> **Prompt**
Only the lines from the one holding "Where should I" to the end of the data should be echoed, exactly as they appear, minus the pictures.

[Dataset excerpts]
#####

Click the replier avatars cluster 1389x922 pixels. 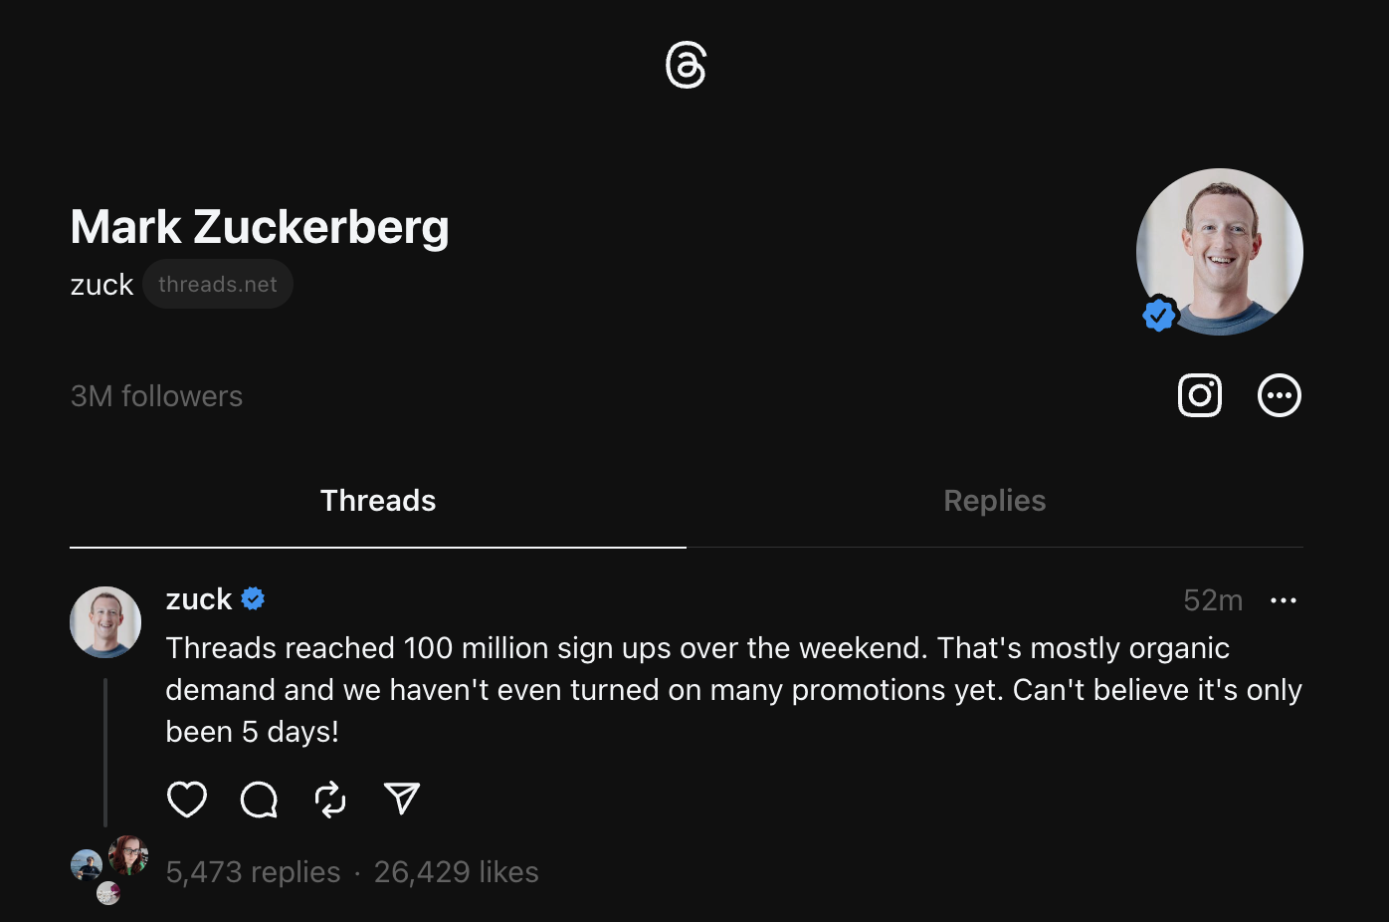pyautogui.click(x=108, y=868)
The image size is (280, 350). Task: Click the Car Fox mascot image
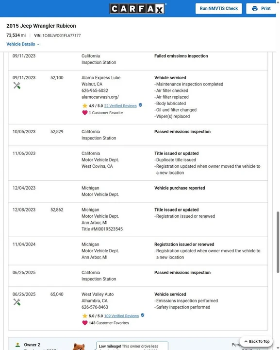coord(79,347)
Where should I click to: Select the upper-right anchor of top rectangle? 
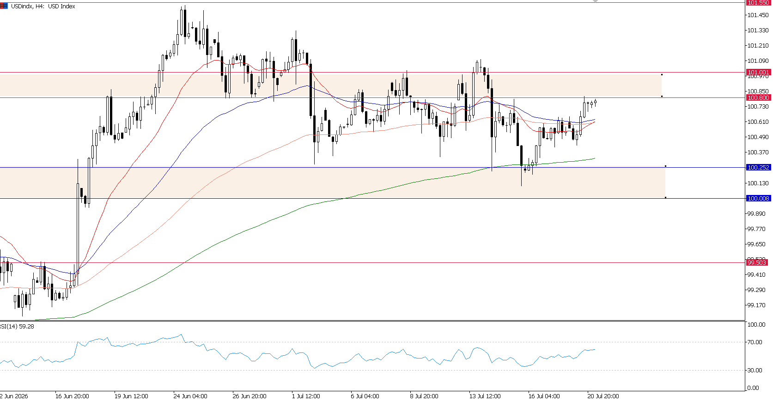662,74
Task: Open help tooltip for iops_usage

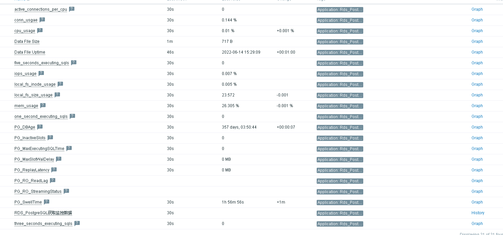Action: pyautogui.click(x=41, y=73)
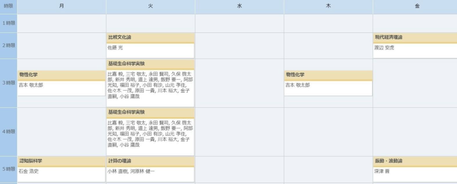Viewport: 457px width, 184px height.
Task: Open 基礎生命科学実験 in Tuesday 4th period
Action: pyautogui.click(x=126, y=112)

#####

> **Task result**
Where should I click to: Select the upper-right anchor of top rectangle? 
662,74
Task: Open help tooltip for iops_usage

Action: pyautogui.click(x=41, y=73)
Viewport: 457px width, 184px height.
Task: Open 基礎生命科学実験 in Tuesday 4th period
Action: pyautogui.click(x=126, y=112)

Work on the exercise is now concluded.